Lika mengangguk cepat dan segera berjalan ke toilet yang tidak jauh dari kelas. Dia memasuki salah satu kubikel, menyalakan kran air, dan mendekatkan ponsel ke telinga setelah sebelumnya mengangkat panggilan.

"H-hallo?" sapanya gugup.

Suara di sana terdengar kecil seolah si penelepon memang berbisik. Ada suara kran masuk dari ujung panggilan. "Ini gue."

Lika tahu jelas siapa orang ini. Jadi, dia hanya menyahut, "Ada apa?"

"Kenapa Delta masih nyari gue?"

Lika menggigit bibir, berpikir keras harus menjawab apa. Dia tahu kalau orang ini pasti akan menanyakan hal tersebut. Namun, dia tidak menyangka orang itu akan bertanya sekarang.

"Nggak bisa jawab?" Suara di sana terdengar menahan marah.

"Gu—" Suara Lika terpotong dengan cepat.

"Gue udah suruh lo buat nutup kasus ini. Kenapa Delta masih mencari tahu siapa gue?" tanya orang itu.

"Gue udah berusaha mencegah Delta sebisa gue," jelas Lika.

"Oh ya? Terus kenapa Delta malah makin dekat sama gue?"

"Gue nggak tahu," keluh cewek itu.

Hening di ujung sana. Tidak lama, suaranya kembali terdengar. Kali ini ada geraman. "Gue serius soal ancaman gue. Lo mau video itu tersebar?"

Lika tercekat. Tidak. Jangan sampai. Tidak boleh! Cewek itu menegakkan tubuh sebagai sikap defensif. "G-gue akan bikin Delta berhenti mencari tahu kasus ini. J-jangan sebar video itu!"

"Gue harap Delta berhenti secepatnya sebelum dia tahu lebih banyak."

Lika mengangguk mantap. "Iya."

"Bagus "

Sebelum orang itu menutup telepon, Lika segera bersuara, "Gue mau tanya."

"Apa? Gue harap ini pertanyaan penting."

Lika menarik napas dalam-dalam, menenangkan diri, dan mencoba membuat suaranya terdengar jelas di antara suara kucuran air. "Apa lo itu komplotan Thi?"

Terdengar dengusan singkat dari ujung sana. "Memangnya kenapa kalau gue Komplotan Thi dan kenapa kalau gue bukan komplotan Thi?"

"Itu bisa bikin gue menghentikan Delta."

"Payah."

Tut. Sambungan terputus. "H-halo?"

Tidak ada balasan. Cewek itu mengepalkan tangan dan menatap tajam layar ponsel. Sialan. Lika muak dengan semuanya. Orang ini. Delta.

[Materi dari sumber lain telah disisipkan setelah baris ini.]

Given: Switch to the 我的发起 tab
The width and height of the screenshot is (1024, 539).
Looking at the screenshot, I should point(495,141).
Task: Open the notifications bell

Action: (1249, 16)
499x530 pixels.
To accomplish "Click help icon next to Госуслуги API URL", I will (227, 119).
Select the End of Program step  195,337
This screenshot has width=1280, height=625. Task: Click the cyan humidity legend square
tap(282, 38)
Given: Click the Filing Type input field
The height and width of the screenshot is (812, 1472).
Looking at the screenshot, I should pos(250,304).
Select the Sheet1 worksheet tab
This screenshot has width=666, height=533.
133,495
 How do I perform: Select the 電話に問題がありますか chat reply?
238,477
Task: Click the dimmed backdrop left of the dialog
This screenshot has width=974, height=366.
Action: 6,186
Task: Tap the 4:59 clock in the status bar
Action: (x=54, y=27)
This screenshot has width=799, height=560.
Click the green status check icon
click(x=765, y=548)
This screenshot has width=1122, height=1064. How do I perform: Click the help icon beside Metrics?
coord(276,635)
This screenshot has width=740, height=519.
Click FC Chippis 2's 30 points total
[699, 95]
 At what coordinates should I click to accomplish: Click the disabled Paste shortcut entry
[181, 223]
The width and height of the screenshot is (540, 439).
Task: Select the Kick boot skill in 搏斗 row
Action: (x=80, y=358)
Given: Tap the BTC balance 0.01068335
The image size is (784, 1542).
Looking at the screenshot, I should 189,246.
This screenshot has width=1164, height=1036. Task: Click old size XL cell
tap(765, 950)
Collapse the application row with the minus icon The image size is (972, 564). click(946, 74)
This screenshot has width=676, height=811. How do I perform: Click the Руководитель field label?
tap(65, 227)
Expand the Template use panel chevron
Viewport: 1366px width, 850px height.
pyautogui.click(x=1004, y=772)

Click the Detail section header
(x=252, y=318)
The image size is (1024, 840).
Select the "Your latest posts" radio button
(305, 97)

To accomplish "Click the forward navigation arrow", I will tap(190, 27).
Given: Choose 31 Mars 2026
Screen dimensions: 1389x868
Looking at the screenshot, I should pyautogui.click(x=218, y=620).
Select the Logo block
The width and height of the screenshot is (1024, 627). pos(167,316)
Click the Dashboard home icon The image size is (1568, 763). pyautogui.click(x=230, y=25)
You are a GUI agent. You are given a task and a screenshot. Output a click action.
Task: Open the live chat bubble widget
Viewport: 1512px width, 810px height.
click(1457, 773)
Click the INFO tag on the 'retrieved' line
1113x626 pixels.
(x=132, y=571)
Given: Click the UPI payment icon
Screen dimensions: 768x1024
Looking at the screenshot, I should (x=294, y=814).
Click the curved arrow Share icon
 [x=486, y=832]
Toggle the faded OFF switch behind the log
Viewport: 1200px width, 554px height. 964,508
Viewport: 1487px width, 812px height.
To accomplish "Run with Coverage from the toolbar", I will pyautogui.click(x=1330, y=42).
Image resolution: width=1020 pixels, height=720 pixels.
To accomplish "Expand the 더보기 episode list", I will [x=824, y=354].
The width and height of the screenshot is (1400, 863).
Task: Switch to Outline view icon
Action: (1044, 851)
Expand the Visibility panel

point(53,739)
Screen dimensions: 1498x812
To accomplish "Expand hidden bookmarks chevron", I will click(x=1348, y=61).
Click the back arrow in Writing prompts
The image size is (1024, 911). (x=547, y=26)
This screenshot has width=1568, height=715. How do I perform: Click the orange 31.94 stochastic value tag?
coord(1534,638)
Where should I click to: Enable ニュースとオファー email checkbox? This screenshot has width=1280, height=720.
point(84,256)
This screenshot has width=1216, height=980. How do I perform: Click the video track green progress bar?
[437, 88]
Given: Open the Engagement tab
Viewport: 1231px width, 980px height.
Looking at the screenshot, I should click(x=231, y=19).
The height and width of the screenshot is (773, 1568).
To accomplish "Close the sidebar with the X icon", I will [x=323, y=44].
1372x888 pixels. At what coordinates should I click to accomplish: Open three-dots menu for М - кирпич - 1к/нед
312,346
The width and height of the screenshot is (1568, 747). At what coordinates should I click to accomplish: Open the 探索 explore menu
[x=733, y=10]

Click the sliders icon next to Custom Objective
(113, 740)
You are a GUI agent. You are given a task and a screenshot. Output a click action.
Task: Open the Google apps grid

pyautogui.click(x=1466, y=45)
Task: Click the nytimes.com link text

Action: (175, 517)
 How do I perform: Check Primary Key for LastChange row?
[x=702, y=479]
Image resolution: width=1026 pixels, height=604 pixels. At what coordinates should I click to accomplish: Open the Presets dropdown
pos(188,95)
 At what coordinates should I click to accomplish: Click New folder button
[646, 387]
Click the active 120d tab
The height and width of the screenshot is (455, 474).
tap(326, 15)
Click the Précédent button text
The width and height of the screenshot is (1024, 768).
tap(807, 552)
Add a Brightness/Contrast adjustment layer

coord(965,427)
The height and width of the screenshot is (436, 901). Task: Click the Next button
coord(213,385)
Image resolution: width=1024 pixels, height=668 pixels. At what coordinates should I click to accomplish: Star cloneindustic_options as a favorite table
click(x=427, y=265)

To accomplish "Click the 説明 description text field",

Kasus ini. Lika ingin hidupnya seperti dulu. Akan tetapi, jika dia mengabaikan ancaman Si Pelaku, hidupnya akan jauh lebih rumit. Kalau video itu tersebar, maka semua orang pasti akan menjauhinya, sama seperti teman-temannya di sekolah dasar.

Lika tidak mau dipandang remeh seperti Yuli, teman sekelasnya yang mempunyai tanda lahir sangat besar di pipi kanan. Wajahnya jadi setengah cokelat dan setengah kuning langsat. Cowok-cowok sering mengejeknya, dan cewek-cewek kurang mau bergaul dengannya. Yuli sering mendapat kekerasan verbal dan menjadi fokus pandangan saat berjalan di koridor. Anak kelas lain mengenalinya, dan sering mengumpamakannya sebagai sesuatu yang buruk. Seperti minggu lalu, saat Lika berjalan ke perpustakaan dan melewati lapangan tidak terpakai di belakang sekolah, ada seorang cewek yang entah ada di mana mengumpat: semoga otak lo nggak rusak kayak wajah Yuli. Kemudian umpatan balasan terdengar. Sialan. Gue harap wajah lo kayak Yuli! Biar lo nggak belagu!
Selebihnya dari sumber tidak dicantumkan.